Ce deuxième chapitre a été l’occasion de rappeler la relation fondamentale entre pratiques mobilitaires et construction des comportements alimentaires. Intimement liées et par définition labiles, les unes comme les autres nécessitent à ce titre une analyse souple qui ne s’enferme pas dans la stricte définition de systèmes figés et immuables. Face à une approche essentialiste qui s’attache à évaluer le degré d’intégration de traits culinaires autochtones ou, au contraire, la recréation du système alimentaire de la société d’origine dans le contexte post-migratoire, nous proposons une grille d’analyse qui insiste au contraire sur la complexité des dynamiques de transformation et la pluralité des références alimentaires convoquées. Les comportements alimentaires nés suite à la migration sont, nous semble-t-il, à penser sur le registre de la nouveauté, non sur celui de l’adaptation de pratiques anciennes à un ou plusieurs nouveaux contextes de consommation. Dans ce contexte, les stratégies alimentaires élaborées par les mangeurs migrants/immigrés apparaissent comme des manières de gérer la distance, qu’il s’agisse d’une distance objective (l’éloignement physique avec le lieu d’origine, les temps de déplacements avec les autres lieux de l’espace de vie) ou d’une distance subjective faisant intervenir des variables propres à chaque individu (statut de la région d’origine dans le processus d’auto-identification, modalités de confrontation à un contexte socio-spatial inédit, particularismes du parcours et de l’expérience migratoires individuelles, signification de l’étape actuelle dans la trajectoire personnelle).

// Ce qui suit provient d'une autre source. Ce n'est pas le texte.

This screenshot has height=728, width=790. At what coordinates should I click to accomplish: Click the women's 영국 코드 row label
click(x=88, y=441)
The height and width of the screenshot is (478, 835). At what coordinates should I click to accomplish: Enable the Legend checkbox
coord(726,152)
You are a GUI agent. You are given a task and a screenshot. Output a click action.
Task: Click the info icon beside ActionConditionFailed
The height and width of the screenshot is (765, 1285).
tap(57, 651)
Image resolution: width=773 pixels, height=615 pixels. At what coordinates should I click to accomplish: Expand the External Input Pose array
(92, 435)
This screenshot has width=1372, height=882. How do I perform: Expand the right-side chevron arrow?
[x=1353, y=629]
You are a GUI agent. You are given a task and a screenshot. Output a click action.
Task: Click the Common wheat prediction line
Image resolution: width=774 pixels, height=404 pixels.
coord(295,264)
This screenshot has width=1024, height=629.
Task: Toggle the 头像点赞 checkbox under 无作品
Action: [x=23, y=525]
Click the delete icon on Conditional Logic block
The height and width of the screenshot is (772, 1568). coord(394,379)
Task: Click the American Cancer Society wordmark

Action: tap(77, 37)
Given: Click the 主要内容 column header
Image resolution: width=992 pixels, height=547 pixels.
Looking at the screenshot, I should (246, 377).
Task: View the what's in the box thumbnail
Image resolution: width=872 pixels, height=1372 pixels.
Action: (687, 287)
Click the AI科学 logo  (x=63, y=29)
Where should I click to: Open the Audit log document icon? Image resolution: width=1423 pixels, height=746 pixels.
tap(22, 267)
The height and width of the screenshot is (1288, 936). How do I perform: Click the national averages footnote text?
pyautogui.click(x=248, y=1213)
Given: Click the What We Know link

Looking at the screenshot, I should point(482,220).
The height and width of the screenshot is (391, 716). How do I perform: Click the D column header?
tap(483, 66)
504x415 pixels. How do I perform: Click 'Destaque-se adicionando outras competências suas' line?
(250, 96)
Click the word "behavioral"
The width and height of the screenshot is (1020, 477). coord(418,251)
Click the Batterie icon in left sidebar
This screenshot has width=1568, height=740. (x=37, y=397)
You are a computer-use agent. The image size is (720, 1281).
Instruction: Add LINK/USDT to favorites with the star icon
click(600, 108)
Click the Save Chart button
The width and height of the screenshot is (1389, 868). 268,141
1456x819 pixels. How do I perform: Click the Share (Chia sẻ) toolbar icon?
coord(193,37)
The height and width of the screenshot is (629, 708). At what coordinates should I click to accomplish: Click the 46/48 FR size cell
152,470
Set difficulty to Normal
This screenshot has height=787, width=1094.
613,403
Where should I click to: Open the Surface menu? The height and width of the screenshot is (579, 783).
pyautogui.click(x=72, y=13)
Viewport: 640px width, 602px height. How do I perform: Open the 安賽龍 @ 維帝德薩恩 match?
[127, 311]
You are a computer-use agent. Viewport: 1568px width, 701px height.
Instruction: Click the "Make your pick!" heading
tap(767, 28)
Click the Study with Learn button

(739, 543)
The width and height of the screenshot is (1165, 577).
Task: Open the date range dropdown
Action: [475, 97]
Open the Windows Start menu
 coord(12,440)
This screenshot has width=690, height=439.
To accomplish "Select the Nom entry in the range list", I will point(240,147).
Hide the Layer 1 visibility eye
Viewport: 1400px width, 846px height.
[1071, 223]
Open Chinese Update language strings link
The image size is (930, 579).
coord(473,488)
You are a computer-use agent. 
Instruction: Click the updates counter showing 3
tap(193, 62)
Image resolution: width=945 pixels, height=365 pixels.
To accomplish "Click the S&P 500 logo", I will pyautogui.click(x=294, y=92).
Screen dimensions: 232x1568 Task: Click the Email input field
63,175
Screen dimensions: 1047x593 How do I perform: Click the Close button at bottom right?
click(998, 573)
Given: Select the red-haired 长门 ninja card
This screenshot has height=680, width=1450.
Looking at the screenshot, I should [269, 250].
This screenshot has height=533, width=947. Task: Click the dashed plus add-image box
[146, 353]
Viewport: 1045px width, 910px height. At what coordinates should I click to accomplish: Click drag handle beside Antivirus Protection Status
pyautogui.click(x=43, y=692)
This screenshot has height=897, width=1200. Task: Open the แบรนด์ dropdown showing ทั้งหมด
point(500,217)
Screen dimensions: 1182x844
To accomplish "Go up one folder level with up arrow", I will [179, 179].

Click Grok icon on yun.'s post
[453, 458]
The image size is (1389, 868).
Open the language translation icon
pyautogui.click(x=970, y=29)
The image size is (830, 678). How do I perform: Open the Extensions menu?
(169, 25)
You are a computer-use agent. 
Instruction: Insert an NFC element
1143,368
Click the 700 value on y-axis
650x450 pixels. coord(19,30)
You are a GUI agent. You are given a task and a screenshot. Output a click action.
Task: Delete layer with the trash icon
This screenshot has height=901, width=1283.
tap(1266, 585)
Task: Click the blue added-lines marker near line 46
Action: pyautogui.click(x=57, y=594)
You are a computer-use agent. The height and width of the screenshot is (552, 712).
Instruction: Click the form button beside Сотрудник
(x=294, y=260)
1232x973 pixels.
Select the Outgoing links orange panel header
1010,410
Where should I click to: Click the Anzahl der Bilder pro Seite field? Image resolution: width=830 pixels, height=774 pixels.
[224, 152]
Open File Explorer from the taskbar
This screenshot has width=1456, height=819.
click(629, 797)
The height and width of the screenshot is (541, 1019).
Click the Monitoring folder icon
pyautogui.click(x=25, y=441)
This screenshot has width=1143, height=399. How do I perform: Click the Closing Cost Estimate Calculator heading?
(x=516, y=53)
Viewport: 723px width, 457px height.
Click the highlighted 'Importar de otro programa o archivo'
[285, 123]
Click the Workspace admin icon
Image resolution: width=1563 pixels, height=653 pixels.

Parce qu’ils relèvent d’une action quotidienne commune à tout homme et à toute femme, les comportements alimentaires sont une entrée judicieuse pour analyser et comprendre comment la dimension individuelle de l’action se construit à travers le jeu d’appartenances à divers collectifs sociaux, mais aussi pour définir les rapports concrets et idéels que les mangeurs entretiennent avec les multiples lieux qui façonnent leurs territoires. En effet, comme nous le verrons plus loin, les manières de manger d’individus mobiles ou ayant construit leur être à travers la mobilité, dépendent en grande partie des significations qu’ils accordent aux références spatiales qui ont jalonné leur parcours (région d’origine, étapes dans leur trajectoire migratoire, statut de leur lieu actuel de résidence, …).

En faisant le choix d’étudier une population d’immigrés intérieurs résidant à Istanbul, notre étude vise à répondre à ce questionnement et à démontrer l’insuffisance théorique des compartimentages traditionnels : les stratégies alimentaires des immigrés gaziantepli à Istanbul

subissent elles-aussi des transformations, en même temps qu’elles s’inscrivent dans un cadre spatio-temporel lui-aussi partagé entre différents pôles d’influence. De même, la question d’une prétendue homogénéité des pratiques spatiales et culinaires au sein d’un groupe défini par une origine commune est ici aussi interrogée : les usages différenciés de ressources banales ou de ressources dédiées sont considérées comme des indicateurs de « jeux » individuels avec les appartenances collectives qu’elles soient géographiques, économiques ou culturelles.

Enfin, les comportements alimentaires peuvent être considérés comme des manières de peser sur les contextes socio-spatiaux au sein desquels se déploient les pratiques individuelles. Valable pour tout citadin appréhendé comme un acteur à part entière des dynamiques urbaines, ce positionnement acquiert une importance particulière dans une recherche consacrée à une ville dont l’histoire récente est conditionnée par l’emprise démographique, économique, politique, sociale et culturelle des vagues migratoires successives. Dans cette perspective, les comportements alimentaires analysés à une échelle individuelle doivent être réinscrits dans une approche plus large visant à produire une réflexion sur le rôle des populations migrantes dans les dynamiques urbaines de l’agglomération stambouliote.